I contenuti del manifesto, profondamente diversi dalle idee degli indignados spagnoli – cancellazione della spesa militare, gratuità della formazione universitaria, divieto di utilizzare capitali pubblici per salvare la finanza – erano incentrati soprattutto sulla questione generazionale, che «non si risolve togliendo i diritti a chi li aveva conquistati, i genitori, ma riconoscendo diritti a chi non li ha, i figli, e per far questo ci vogliono risorse, altrimenti le parole girano a vuoto».«Com’è possibile invertire la tendenza e promuovere delle politiche pubbliche a sostegno delle giovani generazioni prendendo sul serio le letterine estive di Trichet e Draghi?», si chiedevano gli indignati italiani, indirizzando al presidente Napolitano una richiesta ben precisa: «Sarebbe un atto di semplice giustizia fare in modo che non siano sempre gli stessi a pagare questa crisi. Siano, piuttosto, coloro che l’hanno prodotta a pagare, attraverso una tassazione delle rendite finanziarie, delle transazioni, dei patrimoni mobiliari e immobiliari». Per inciso, a Palazzo Chigi c’era ancora Berlusconi, e Mario Monti non aveva ancora introdotto l’Imu.

Un momento della manifestazione “Occupy Wall Street” dello scorso 10 agosto (Foto da Flickr di The Whistling Monkey)

Ironia della sorte, mentre dai risultati delle amministrative italiane è emerso il successo Beppe Grillo, che incarna gran parte delle istanze degli indignados ma non si è mai mischiato, è il nuovo premier francese Hollande ad aver riportato alla ribalta alcune proposte da cui ha preso spunto il movimento nato il 15 maggio in Plaza del Sol. A onor del vero non sono stati nemmeno i primi: già i no global di Seattle e Porto Alegre avevano saccheggiato le idee socialiste sulla spesa pubblica. 

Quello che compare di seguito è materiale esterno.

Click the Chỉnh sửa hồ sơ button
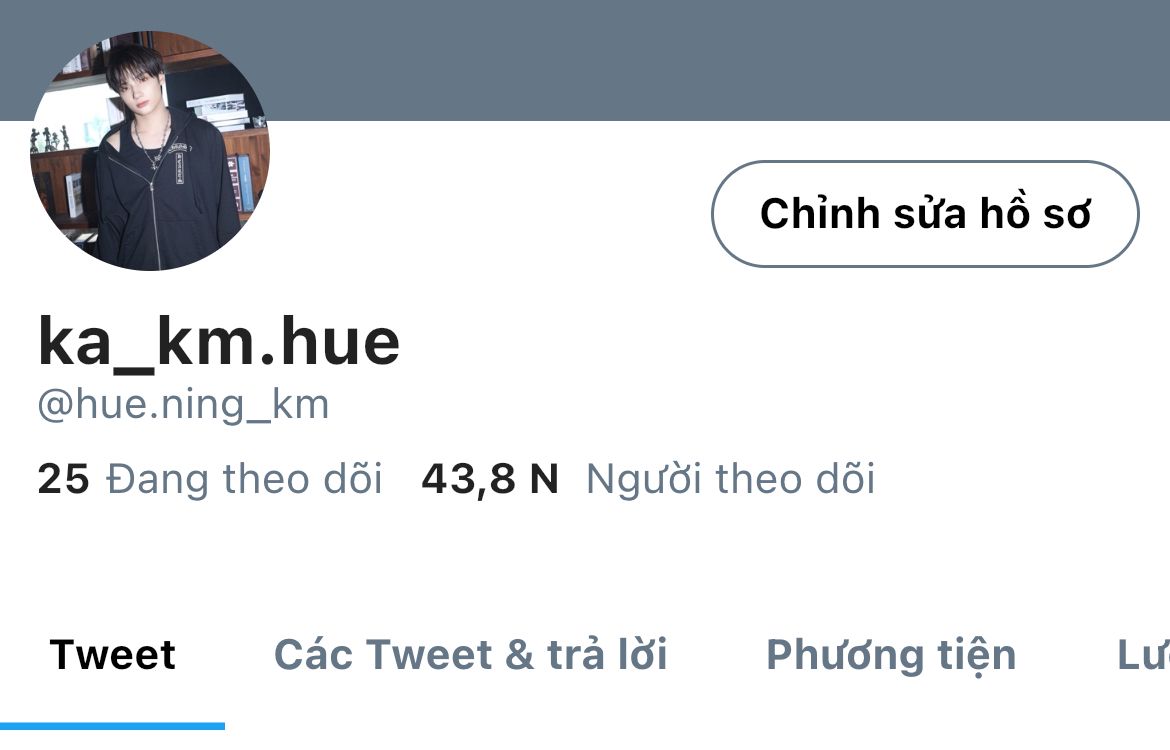 [925, 213]
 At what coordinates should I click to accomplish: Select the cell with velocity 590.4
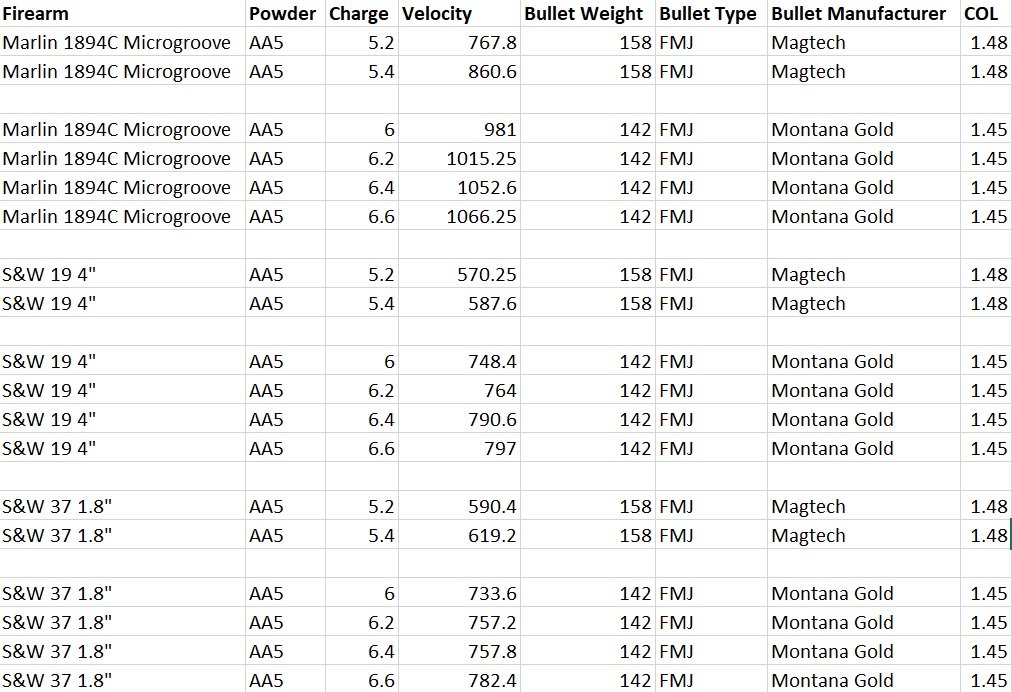(459, 507)
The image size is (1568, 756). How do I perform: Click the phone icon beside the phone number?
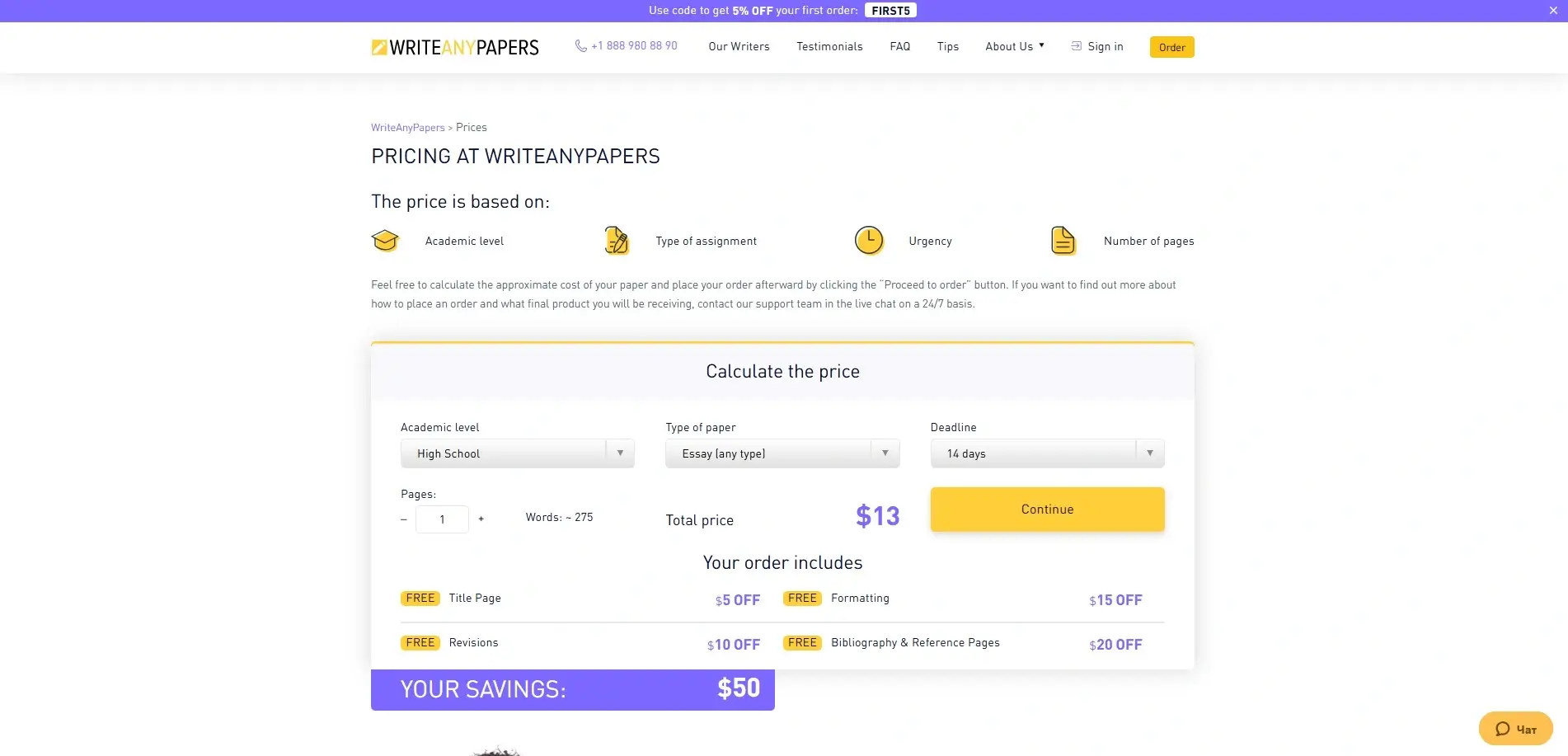click(x=580, y=45)
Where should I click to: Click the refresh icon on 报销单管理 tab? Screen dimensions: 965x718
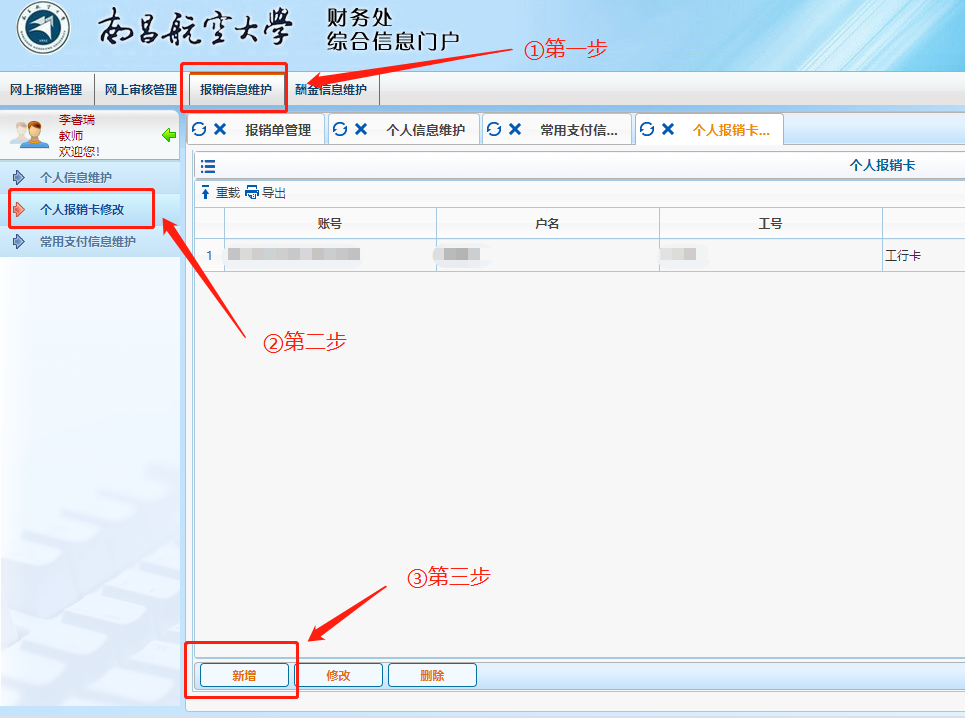click(x=199, y=129)
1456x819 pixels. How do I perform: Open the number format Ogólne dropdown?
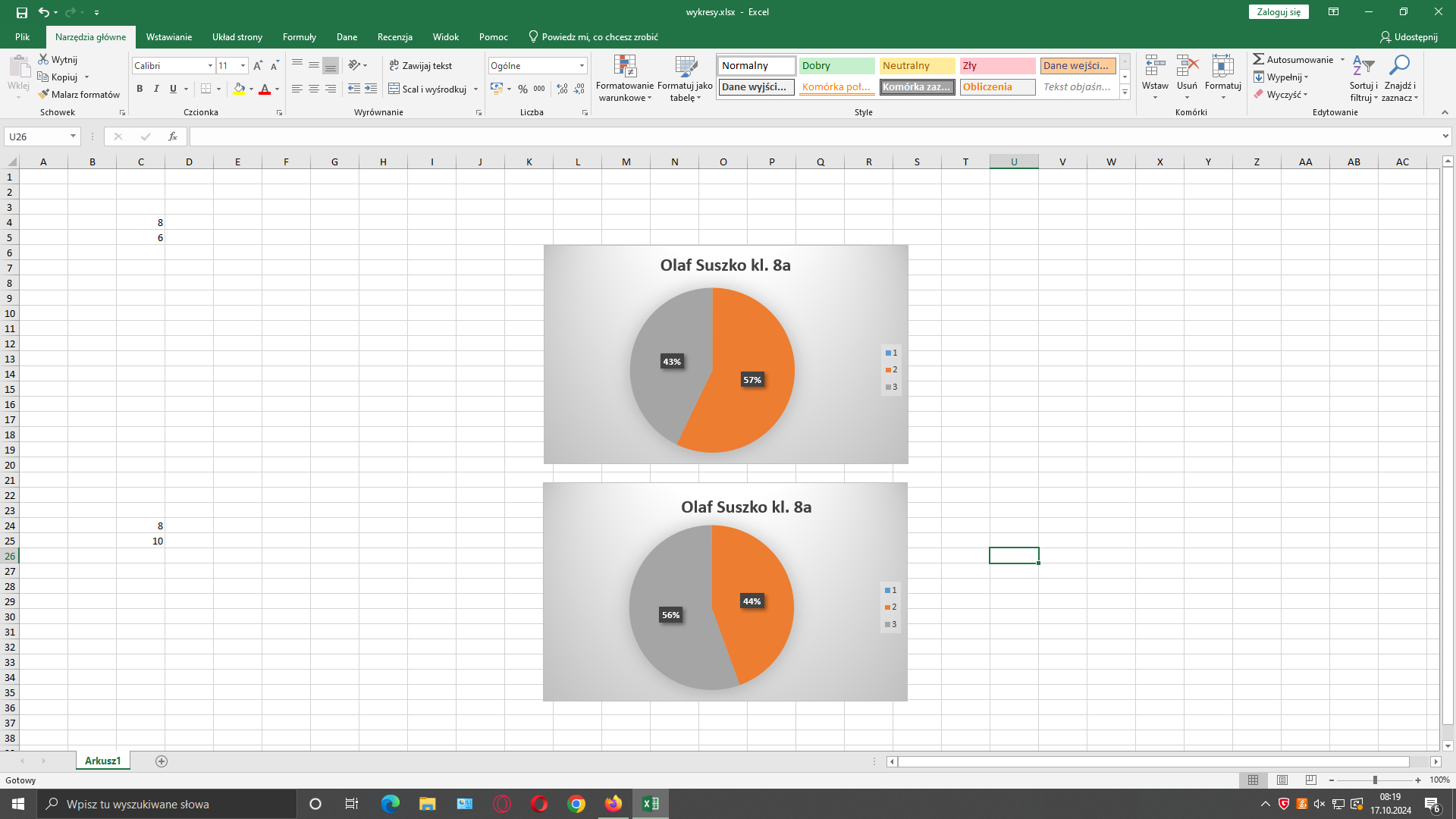pyautogui.click(x=582, y=66)
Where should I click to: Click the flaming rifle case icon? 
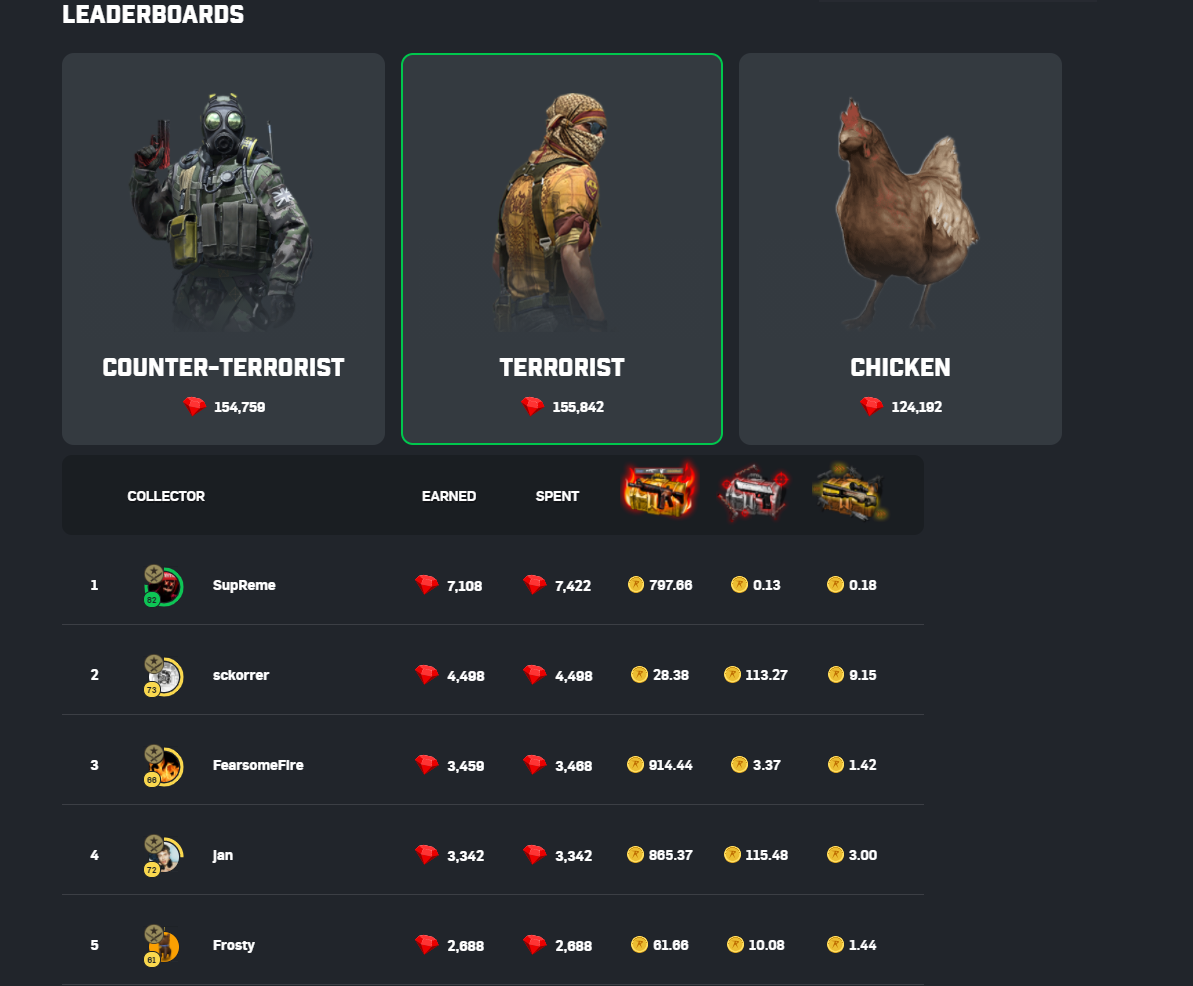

Forse in Spagna andrà diversamente, ma la sensazione è che in Italia gli indignados siano destinati a finire nel dimenticatoio come prima di loro i girotondini e il popolo viola. Tralasciando la gambizzazione di Adinolfi, top manager dell’Ansaldo Nucleare, oggi il nemico numero uno è Equitalia, cioè l’esattore delle tasse, lo Stato che chiede al cittadino di essere in regola quando è lui stesso a onorare le proprie pendenze in ritardo e a non subire alcuna sforbiciata dai tecnici al Governo. Oggi l’ex brigatista Renato Curcio, intervistato da Repubblica, ha detto: «La realtà è quella della crisi che coinvolge tante persone e le mette di fronte a situazioni insostenibili. Quella è la realtà, molto concreta e molto poco simbolica». Nonostante, come sostiene il filosofo tedesco Hans Magnus Enzesberger, l’Unione Europea incarni un deficit di comprensione democratica, prendersela con Bruxelles – inteso come simbolo – è estremamente facile, ma estremamente difficile da tradurre in pratica a livello di proposta politica che nasce dalla protesta. Soprattutto quando non si arriva alla fine del mese. Per questo il movimento, che nasce più dallo spread che dalla recessione, è già fuori tempo massimo.